Walau begitu, bahagia bukan selalu tentang sarana dan pra sarana yang ada. Jauh lebih berarti dari itu adalah dengan siapa kamu tinggal dan bagaimana mereka memperlakukan anda. Beruntungnya, di sini, saya tetap bisa riang sentosa. Tentu saja karena lingkungan dan teman kerja. Meskipun berbeda bangsa dan bahasa, interaksi sosial di antara kami cukup bermakna.
Di situs yang dikelilingi hutan dan padang savana ini, saya merasa menjadi makhluk sosial seutuhnya. Saling adaptasi, berbagi, memberi dan menerima adalah kunci.

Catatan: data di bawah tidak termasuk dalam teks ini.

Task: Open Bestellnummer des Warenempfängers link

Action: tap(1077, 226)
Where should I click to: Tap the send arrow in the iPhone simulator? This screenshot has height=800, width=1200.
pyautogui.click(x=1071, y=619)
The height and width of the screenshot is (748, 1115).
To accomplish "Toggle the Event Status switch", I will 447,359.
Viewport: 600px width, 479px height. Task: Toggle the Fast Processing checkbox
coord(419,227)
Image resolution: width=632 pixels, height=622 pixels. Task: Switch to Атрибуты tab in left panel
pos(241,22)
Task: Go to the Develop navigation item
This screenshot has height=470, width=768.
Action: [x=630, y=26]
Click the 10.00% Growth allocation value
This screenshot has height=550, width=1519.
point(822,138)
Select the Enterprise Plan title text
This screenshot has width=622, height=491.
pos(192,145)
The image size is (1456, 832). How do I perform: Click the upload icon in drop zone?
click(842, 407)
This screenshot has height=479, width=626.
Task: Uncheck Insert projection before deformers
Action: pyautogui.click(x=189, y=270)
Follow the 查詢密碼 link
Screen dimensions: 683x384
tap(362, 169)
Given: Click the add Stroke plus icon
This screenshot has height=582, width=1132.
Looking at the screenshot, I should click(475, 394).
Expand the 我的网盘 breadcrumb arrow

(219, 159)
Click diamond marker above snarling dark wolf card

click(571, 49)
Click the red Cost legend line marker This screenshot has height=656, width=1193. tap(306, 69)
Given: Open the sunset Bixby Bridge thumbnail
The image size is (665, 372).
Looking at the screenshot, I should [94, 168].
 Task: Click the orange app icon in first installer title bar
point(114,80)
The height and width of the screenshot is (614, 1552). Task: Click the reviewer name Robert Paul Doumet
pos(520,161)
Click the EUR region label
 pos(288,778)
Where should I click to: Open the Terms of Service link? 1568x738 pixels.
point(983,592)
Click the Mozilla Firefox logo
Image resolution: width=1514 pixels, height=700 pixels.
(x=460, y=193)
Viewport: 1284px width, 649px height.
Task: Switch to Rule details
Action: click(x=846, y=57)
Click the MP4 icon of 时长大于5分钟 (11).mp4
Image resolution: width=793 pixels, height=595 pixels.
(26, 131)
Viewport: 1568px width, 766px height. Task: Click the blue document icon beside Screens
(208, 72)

Jika saya sakit, semua peduli. Hampir seluruh rekan kerja datang menjenguk ke kamar yang kemudian tak jarang menawarkan pijatan. Saya pun dengan senang hati bersikap serupa. Ketika seorang teman berperilaku tidak seperti hari-hari biasa, bertanya kepadanya lalu menyodorkan apa yang saya punya adalah hal biasa. Singkat ucap, Nobody gets left behind here. Satu terluka, yang lain ikut merasa.
Di luar ini semua, saya duga, kedekatan di antara pekerja secara tidak sadar terbangun dengan baik melalui rutinitas canda terutama saat waktu makan malam tiba. Topik apa saja bisa jadi bahan tawa. Padahal cara saya berbahasa Malagasi begitu terbata-bata.
Sejak itu, saya semakin sadar rupanya komunikasi itu bukan soal kesamaan kosa kata. Terlebih, tidak jarang terjadi, warna sampul paspor sama, tapi menganggap orang itu tak ada. Dengan demikian, hubungan dua arah yang hangat itu bukan tentang apa-apa melainkan itikad hati untuk saling membuka diri dan berusaha memahami.
Kembali lagi ke soal apa yang terbaik di Savalaina. Kalau rahmat yang ditanya, dengan ceria saya menyebut mereka. Orang-orang yang ada dan sedang terbahak-bahak abadi dalam foto ini.